- **ACTIVITY**: Nothing but the exact text of the entries should appear in your answer; pictures stay out.

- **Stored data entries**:
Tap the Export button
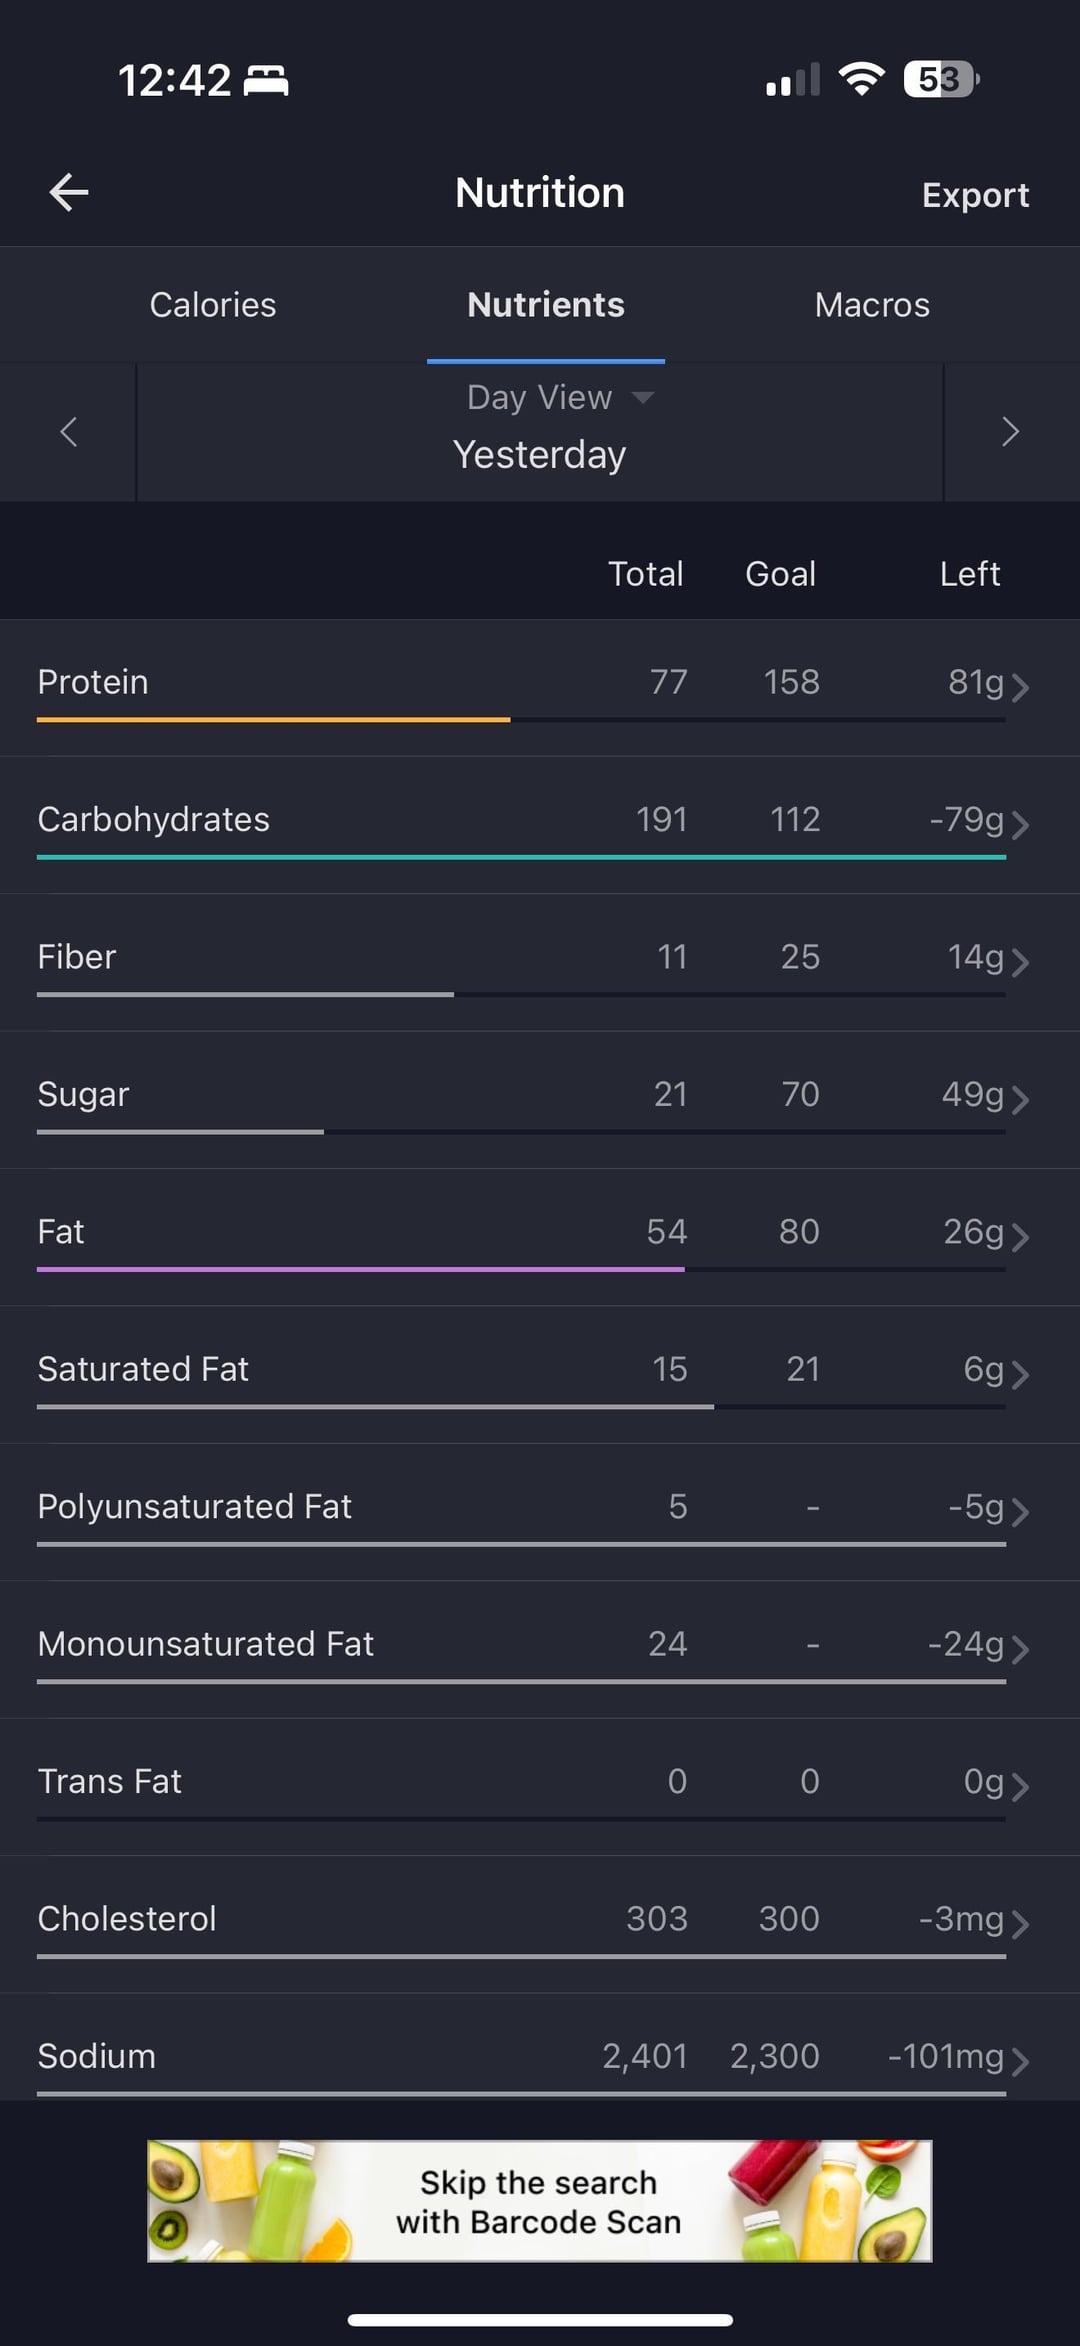 pos(975,195)
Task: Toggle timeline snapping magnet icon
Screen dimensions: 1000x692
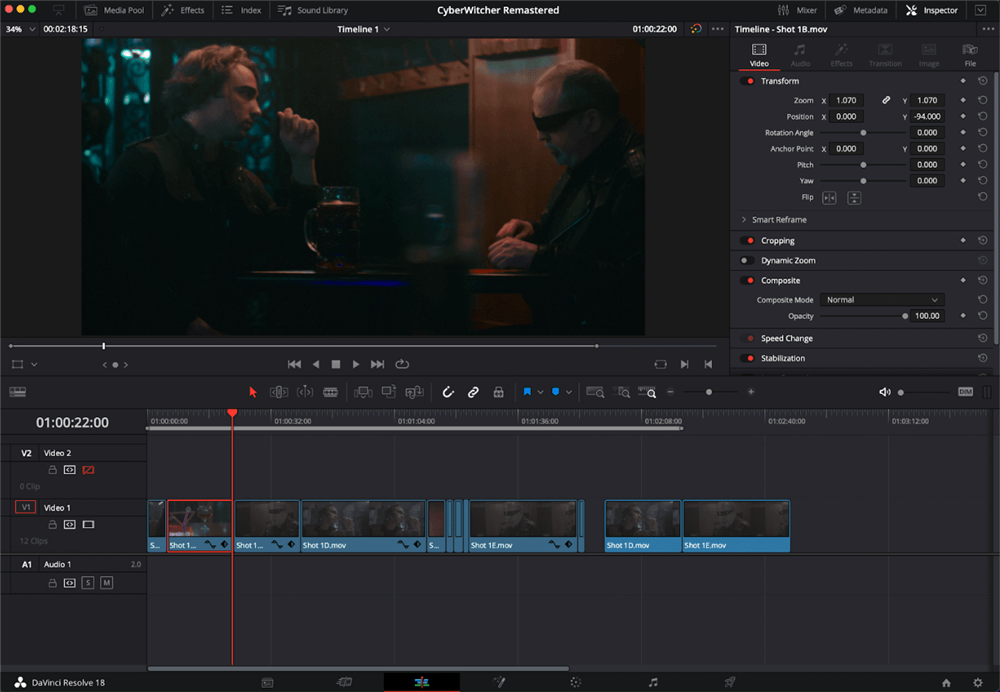Action: pyautogui.click(x=449, y=392)
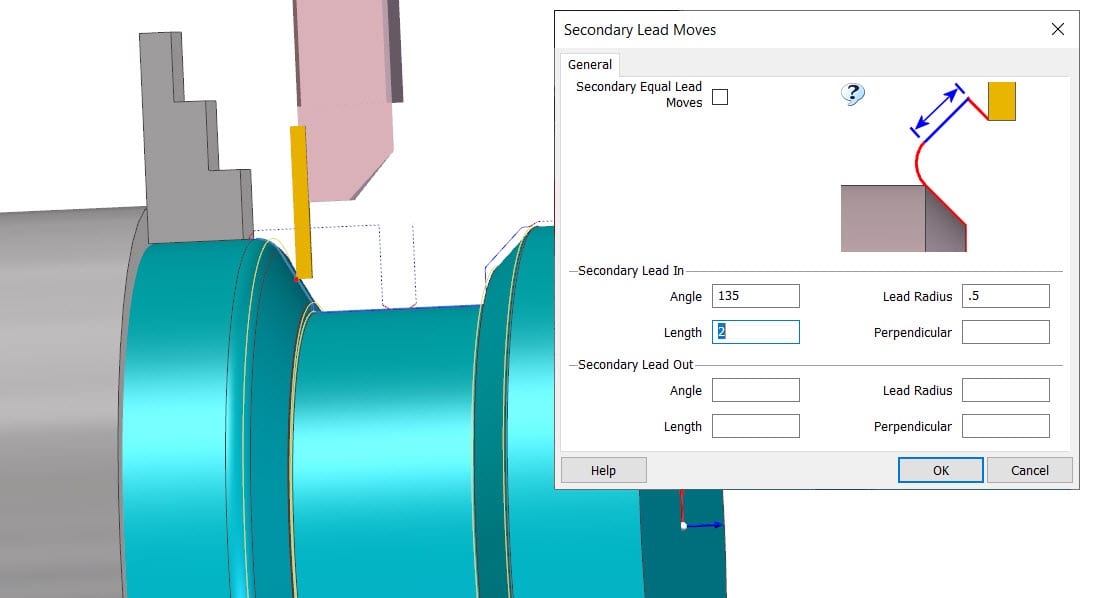Select the Lead In Lead Radius field
The height and width of the screenshot is (598, 1100).
(1005, 296)
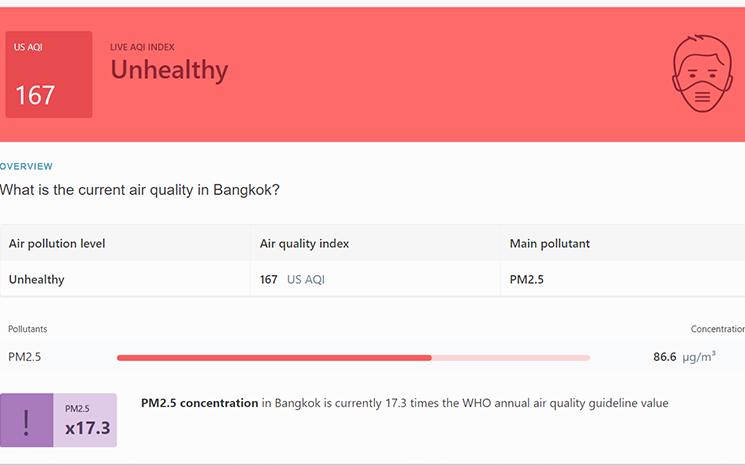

- **EXPECTED ANSWER**:
Tap the Export button
 pos(975,195)
Task: Toggle timeline snapping magnet icon
Screen dimensions: 1000x692
Action: pyautogui.click(x=449, y=392)
Select the Lead In Lead Radius field
The height and width of the screenshot is (598, 1100).
(1005, 296)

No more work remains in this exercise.